En 2014, l’un des décrets finaux du code forestier de 2002 de la République démocratique du Congo (RDC) a été signé par le Premier Ministre Augustin Matata Ponyo. Après plus de dix ans de plaidoyer et de révision, le décret n° 14/018 du 2 août 2014 fixant les modalités d’attribution des concessions forestières aux communautés locales (CFCL) représente une avancée majeure dans la reconnaissance des droits coutumiers de propriété en RDC. Des communautés ont obtenu la reconnaissance de leurs droits coutumiers de propriété sur des concessions forestières représentant 50 000 hectares. Le décret est considéré comme l’une des plus grandes victoires pour le secteur forestier de la RDC et, en raison de lacunes dans le droit foncier actuel de la RDC, il reste le seul mécanisme pour les communautés locales et les peuples autochtones de préserver la tenure forestière communautaire.
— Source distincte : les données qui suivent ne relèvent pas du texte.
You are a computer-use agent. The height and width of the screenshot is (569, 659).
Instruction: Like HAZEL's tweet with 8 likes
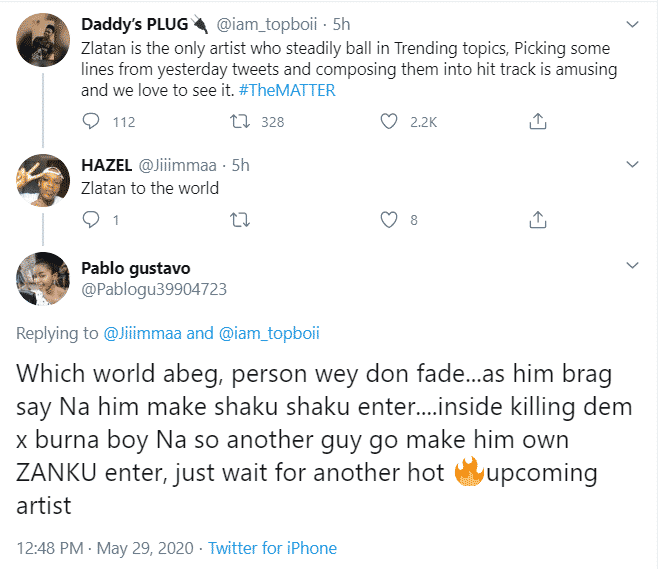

Or, malheureusement, cette perspective favorable a changé depuis que circule une lettre du ministre de l’Environnement et du Développement durable du pays. Dans sa lettre n° 1687/CAB/MIN/EDD/28/BLN/15 en date du 13 avril 2014, le ministre, Son Excellence Liyota Ndjoli, débat du projet pilote de forêt communautaire en RDC avec le coordinateur du Fonds forestier du bassin du Congo à la Banque Africaine de Développement. Il écrit que « pour des raisons légales, environnementales et économiques, la forêt communautaire doit également être structurée autour d’entités ou collectivités territoriales décentralisées plutôt que de communautés, lesquelles sont définies par leur lien au clan ou à la famille ».
Ce changement de politique menace l’avenir de la forêt communautaire car il confère la gestion forestière aux autorités locales, dont les intérêts pourraient s’aligner sur les profits associés aux ressources forestières plutôt que sur la protection des dites ressources et des populations locales qui en dépendent. Cette réinterprétation drastique de la forêt communautaire marque un recul des droits des communautés locales et des peuples autochtones de la RDC.
En juin 2015, au cours d’un atelier national sur la forêt communautaire, les organisations de la société civile de la RDC ont publié une déclaration exprimant leur réponse collective au ministre de l’Environnement et du Développement durable. Cette déclaration expose les principales critiques émises à l’encontre de la vision du ministre pour la forêt communautaire, affirmant qu’une base légale fait défaut à ce changement de politique, qu’il viole tant la Constitution de 2006 que le code forestier de 2002, qu’il contredit la définition juridique des CFCL et la vision du gouvernement sur le secteur forestier et qu’il met en péril le soutien des donateurs de la forêt communautaire en RDC. Avec plus de 50 signataires, dont des représentants de la plate-forme nationale de la société civile de tenure (CACO), cette vigoureuse réponse de la société civile met en lumière la menace implicite d’un recul des droits des communautés locales et des peuples autochtones sur les forêts de la RDC.